Do you not know that you cannot own anything? Then you will use wealth for your own progress and for the welfare of the people. Poverty will not discourage you because you cannot be really destitute; you will be able to supply your needs for your work; and, to be “poor” may be of advantage for your purpose. Your own judge of your Triune Self administers your destiny as you make it. For you there will be no “rich” or “poor,” except as in the understanding of life.
If your purpose is for the accomplishment of your ultimate destiny the work cannot be done in a hurry. The time in years for doing it cannot be stated. The work is done in time, but it is not a work for time. It is a work for the Eternal. Therefore, time should not be considered in the work else you will remain a time-server. The work should be for self-control and self-government, and so continue without letting the time element enter into the work. The essence of time is in accomplishment.
When you persistently work for accomplishment without regard to time, you are not ignoring time but you are adapting yourself to the Eternal. When your work is interrupted by death, you again take up the work of self-control and self-government. No longer a time-server even though still in a house of bondage, you continue your inevitable purpose of destiny, to its accomplishment.
Under no government can individuals of a people accomplish this greatest work or any other great work, so well as in a democracy. By the practice of self-control and self-government you and others can and will eventually establish a real democracy, self-government by the people as one united people, in the United States of America.

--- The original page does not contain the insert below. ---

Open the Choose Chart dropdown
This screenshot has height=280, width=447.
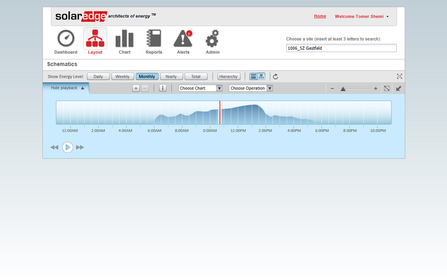200,88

Those who are nearly ready will understand, even though they do not at once choose to begin the work of freeing themselves from bondage to the body. Indeed, only a few may wish to begin the work of changing the house of bondage into a house of freedom. This freedom cannot be forced upon anyone. Each one must choose, as he will. But nearly everyone should see the great advantage it will be for him or her and for the country to practice self-reliance and self-control and self-government; and, by so doing, help in the ultimate establishment of a real democracy in the United States.